Write out every line of the material below word for word, leaving out the pictures.

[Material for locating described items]
........

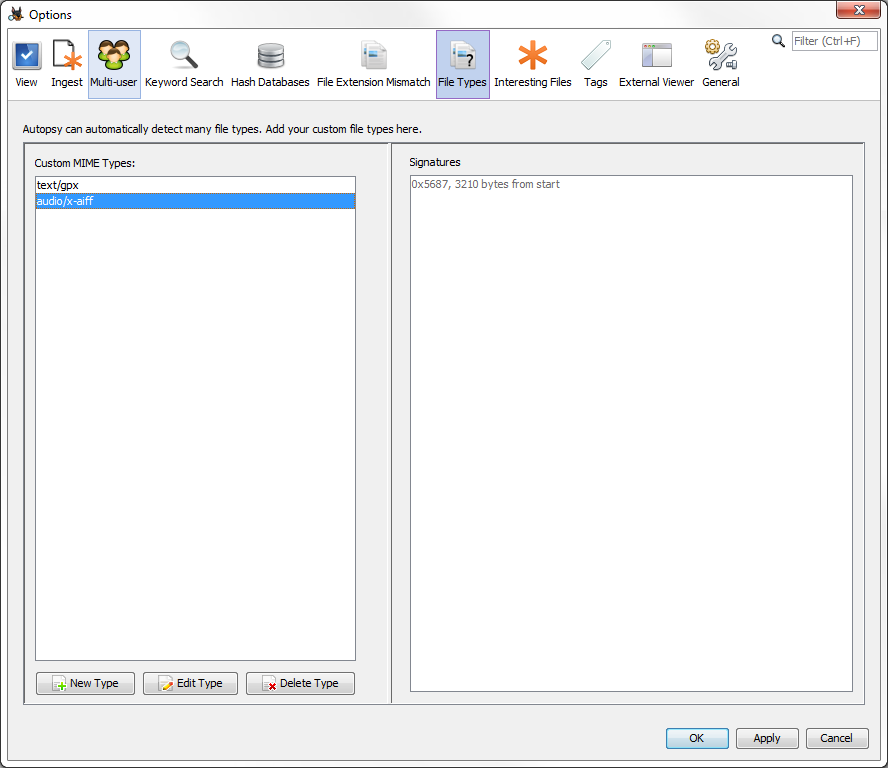Open Interesting Files settings
This screenshot has height=768, width=888.
coord(532,64)
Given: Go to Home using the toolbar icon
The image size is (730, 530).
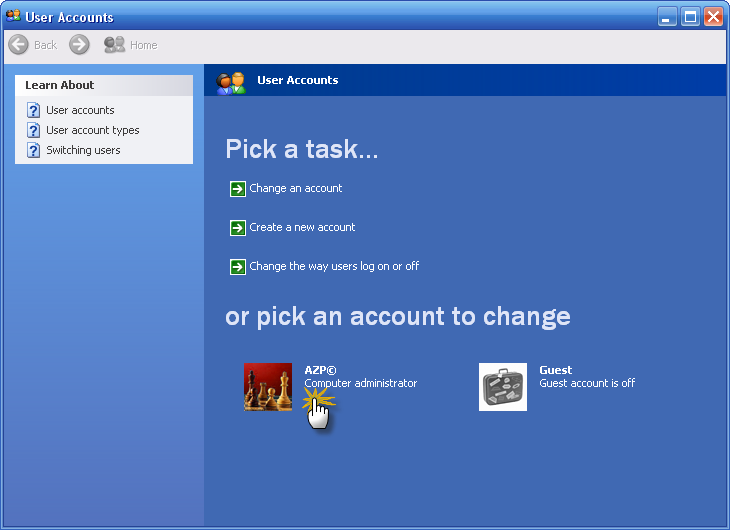Looking at the screenshot, I should 115,45.
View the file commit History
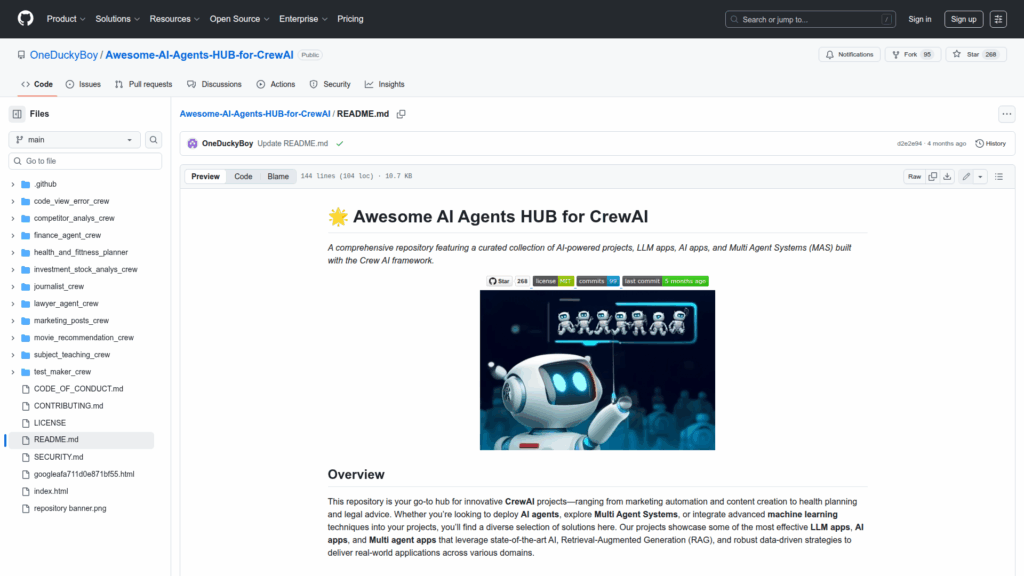 (x=991, y=143)
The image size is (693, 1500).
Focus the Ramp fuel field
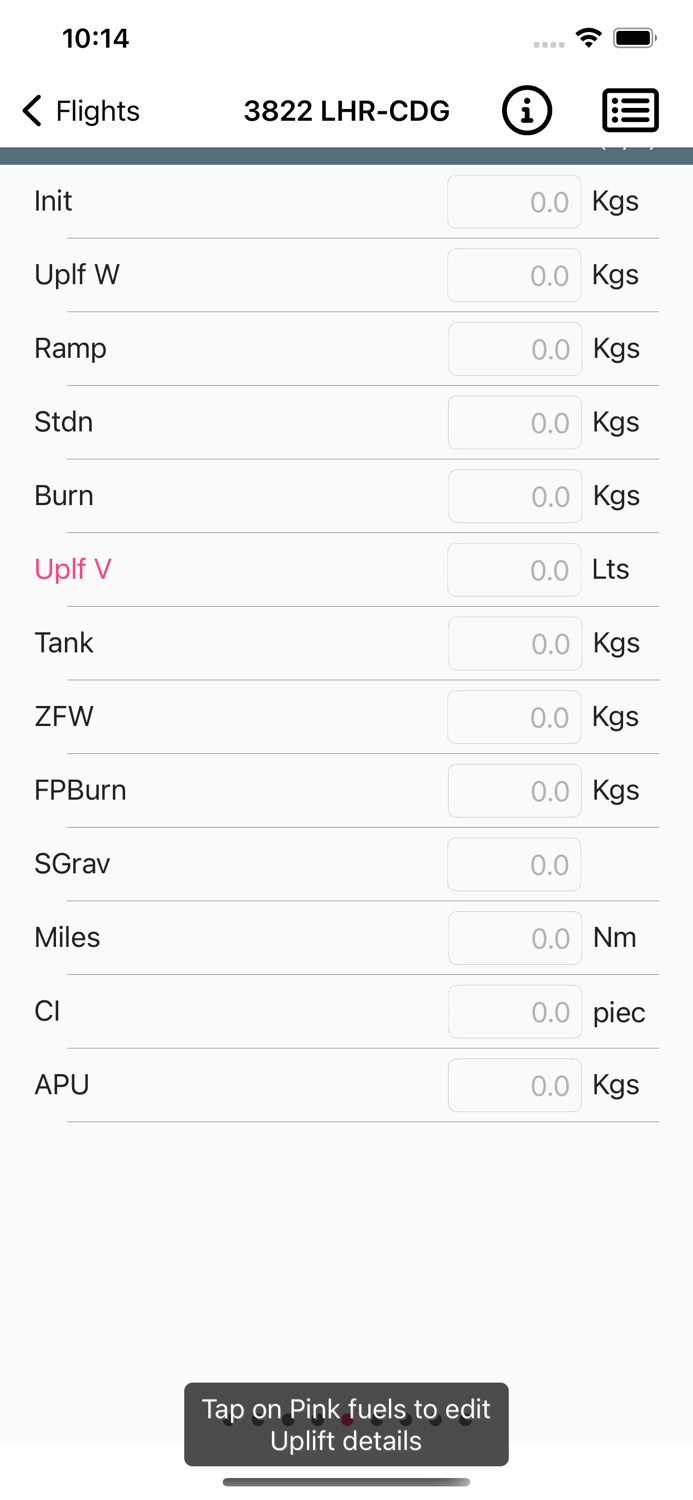[x=515, y=349]
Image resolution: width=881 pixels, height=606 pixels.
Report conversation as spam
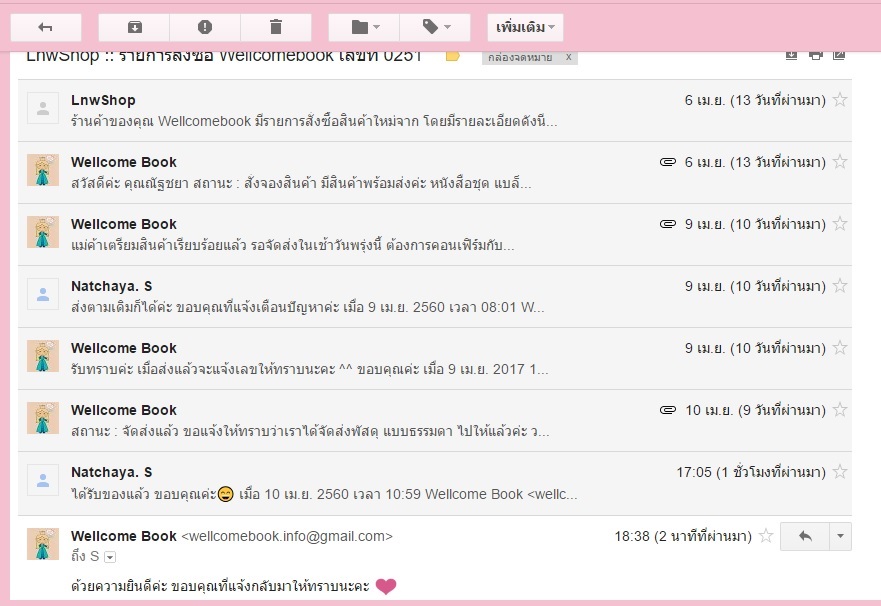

........

**COMPLETED TASK:**
Open Interesting Files settings
This screenshot has height=768, width=888.
coord(532,64)
Given: Go to Home using the toolbar icon
The image size is (730, 530).
Looking at the screenshot, I should 115,45.
View the file commit History
 (x=991, y=143)
The image size is (693, 1500).
Focus the Ramp fuel field
[x=515, y=349]
Image resolution: width=881 pixels, height=606 pixels.
Report conversation as spam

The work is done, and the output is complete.